▸ About this task
Give back an exact copy of the lines below, from the first through the line with "You are a computer-use agent. 640x480 pixels."; please stop there.

▸ Records
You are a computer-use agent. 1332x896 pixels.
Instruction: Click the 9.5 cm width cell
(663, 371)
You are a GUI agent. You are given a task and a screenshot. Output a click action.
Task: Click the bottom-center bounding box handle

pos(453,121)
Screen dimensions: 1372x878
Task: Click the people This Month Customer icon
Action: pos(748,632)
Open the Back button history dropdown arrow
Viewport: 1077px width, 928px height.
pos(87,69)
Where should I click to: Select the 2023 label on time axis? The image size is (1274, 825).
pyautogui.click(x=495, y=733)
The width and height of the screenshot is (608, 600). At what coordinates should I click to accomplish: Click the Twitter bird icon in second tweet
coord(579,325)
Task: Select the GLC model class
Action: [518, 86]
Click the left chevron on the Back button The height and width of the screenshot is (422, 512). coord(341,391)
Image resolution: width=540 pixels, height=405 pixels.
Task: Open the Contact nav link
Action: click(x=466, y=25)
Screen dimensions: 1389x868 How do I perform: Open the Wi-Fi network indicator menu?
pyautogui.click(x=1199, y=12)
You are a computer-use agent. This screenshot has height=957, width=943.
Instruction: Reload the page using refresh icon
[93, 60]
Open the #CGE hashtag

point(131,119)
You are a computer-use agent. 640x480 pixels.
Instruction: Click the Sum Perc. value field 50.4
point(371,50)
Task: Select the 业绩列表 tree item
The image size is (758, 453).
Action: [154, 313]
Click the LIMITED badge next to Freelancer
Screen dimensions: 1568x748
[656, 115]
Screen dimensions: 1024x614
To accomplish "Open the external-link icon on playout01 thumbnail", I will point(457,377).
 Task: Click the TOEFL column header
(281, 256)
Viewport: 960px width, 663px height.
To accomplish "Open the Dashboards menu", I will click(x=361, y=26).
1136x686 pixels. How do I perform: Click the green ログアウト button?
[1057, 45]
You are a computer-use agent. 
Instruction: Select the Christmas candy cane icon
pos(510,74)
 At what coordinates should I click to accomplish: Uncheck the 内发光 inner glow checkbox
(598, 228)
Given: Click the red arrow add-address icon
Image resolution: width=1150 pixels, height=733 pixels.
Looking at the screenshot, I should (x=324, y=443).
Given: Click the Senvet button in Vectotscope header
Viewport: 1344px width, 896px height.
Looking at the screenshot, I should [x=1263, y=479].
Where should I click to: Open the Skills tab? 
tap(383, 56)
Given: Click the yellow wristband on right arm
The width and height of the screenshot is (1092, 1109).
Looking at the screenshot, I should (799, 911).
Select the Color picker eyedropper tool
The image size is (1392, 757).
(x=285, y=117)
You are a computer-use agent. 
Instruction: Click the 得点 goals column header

▸ Expected output
You are a computer-use agent. 1332x896 pixels.
Instruction: Click the 9.5 cm width cell
(663, 371)
You are a GUI agent. You are given a task and a screenshot. Output a click action.
Task: Click the bottom-center bounding box handle

pos(453,121)
Screen dimensions: 1372x878
Task: Click the people This Month Customer icon
Action: pos(748,632)
Open the Back button history dropdown arrow
Viewport: 1077px width, 928px height.
pos(87,69)
Where should I click to: Select the 2023 label on time axis? The image size is (1274, 825).
pyautogui.click(x=495, y=733)
The width and height of the screenshot is (608, 600). At what coordinates should I click to accomplish: Click the Twitter bird icon in second tweet
coord(579,325)
Task: Select the GLC model class
Action: [518, 86]
Click the left chevron on the Back button The height and width of the screenshot is (422, 512). coord(341,391)
Image resolution: width=540 pixels, height=405 pixels.
Task: Open the Contact nav link
Action: click(x=466, y=25)
Screen dimensions: 1389x868 How do I perform: Open the Wi-Fi network indicator menu?
pyautogui.click(x=1199, y=12)
You are a computer-use agent. This screenshot has height=957, width=943.
Instruction: Reload the page using refresh icon
[93, 60]
Open the #CGE hashtag

point(131,119)
You are a computer-use agent. 640x480 pixels.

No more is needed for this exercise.